Dans le contexte du projet de loi sur la définition de l’État d’Israël en tant qu’État-nation du peuple juif et ses conséquences sur l’avenir de ses citoyens juifs et arabes, l’article [1] d’Uri Avnery dont il est rendu compte ci-après (“A Curious National Home”) décrit, tout en revenant sur les notions de peuple juif et les fondamentaux du sionisme, la situation ambiguë dans laquelle pourraient se retrouver les deux composantes de la société israélienne.

Rappelons que ce projet, adopté en lecture préliminaire par la Knesseth (48 voix pour et 41 contre), stipule que « le droit à l’autodétermination dans l’État d’Israël ne concerne que le peuple juif » et que « le judaïsme sera considéré comme source législative en cas de lacune dans la loi israélienne ».


Uri Avnery [2] dénonce le nouveau projet de loi qui devrait être voté, dans deux mois, sur la définition d’Israël en tant que “État-nation du peuple juif”. Cette loi, selon Avnery, est une façon de conforter la coalition au pouvoir qui regroupe, à la Knesseth, 67 députés sur 120.

Il revient sur la définition du peuple juif, qui « dans le langage général se compose de tous les Juifs du monde, dont plus de la moitié vivent en dehors d’Israël et sont citoyens d’autres États. On leur demande s’ils veulent que l’État d’Israël les représente. […] Qu’en est-il des citoyens arabes d’Israël, qui constituent plus de 20% de la population ? Eh bien, ils restent citoyens, mais l’État ne leur appartient pas ». La loi devrait, en outre, abolir le statut de l’arabe en tant que « langue officielle ».

Ury Avnery pose alors la question : « Que signifie le terme “juif” ? Est-ce une désignation nationale ou religieuse ? » L’Israélien moyen, dit-il, répondra : « Les deux, bien sûr. Elle peut-être utilisée dans un sens ou dans l’autre, selon les circonstances. »

L’auteur rappelle que le « sionisme était essentiellement un processus consistant à transformer une ancienne communauté ethno-religieuse en une nation moderne. Lorsque le projet de loi stipule qu’Israël est « l’État-nation du peuple juif », cela signifie tous les Juifs du monde entier… » Et il s’interroge : « Qu’advient-il d’un Juif américain qui pense appartenir à la nation américaine, qu’en est-il du Juif canadien athée qui pense sa judéité comme une évocation pittoresque de ses grands-parents ? […] Ils sont tous juifs. La loi religieuse dit que même un Juif qui commet un péché est encore un Juif et, fût-il converti, reste juif qu’il le veuille ou non… »
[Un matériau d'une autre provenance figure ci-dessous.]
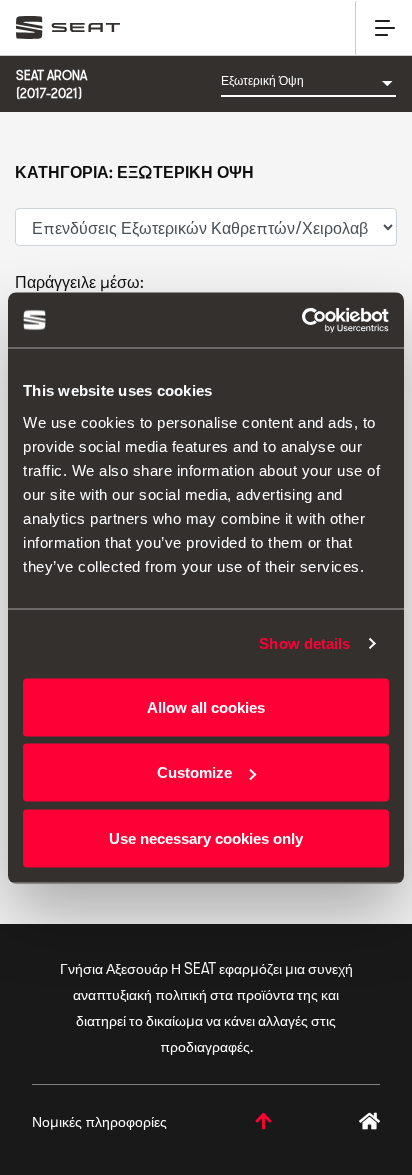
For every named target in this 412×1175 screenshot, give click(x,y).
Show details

« Tout cela a très peu à voir avec l’idéologie sioniste originelle. » Avnery, après avoir rappelé les conceptions des fondateurs, Herzl et Ben Gourion, s’attache à démontrer qu’aujourd’hui, même les juifs israéliens laïques sont imprégnés des récits bibliques, lesquels « produisent dans leur esprit un ensemble de certitudes idéologiques qui ne peuvent être éradiquées. […] Les Juifs sont spéciaux. Les Juifs sont uniques. C’est “eux” et “nous”. Le monde entier est contre nous. »

Et revenant sur le projet de loi, Avnery pose la question : « Qu’adviendra-t-il de près de deux millions d’Arabes citoyens de l’État national du peuple juif ? […] Pour le moment, ils resteront citoyens d’un État qui appartient à un autre peuple. »

« Nous aurons un État national pour le peuple juif, dont la majorité des Juifs du monde ne sont pas citoyens et dont deux millions d’Arabes non-juifs seront citoyens. [….] Au total, il existe maintenant dans la Palestine historique environ 7 millions de Juifs et quelque 7 millions d’Arabes. »


NOTES

[1] Publié sur le site de Amin (12 mai 2017). Arab Media Internet Network (Amin) est une organisation palestinienne indépendante et non gouvernementale fondée en 1996. Elle a pour but de favoriser le développement des médias indépendants en Palestine : <http://www.amin.org/articles.php?t=ENews&id=5199>

[2] Uri Avnery, ancien membre de la Knesseth et fondateur de l’ONG Gush Shalom.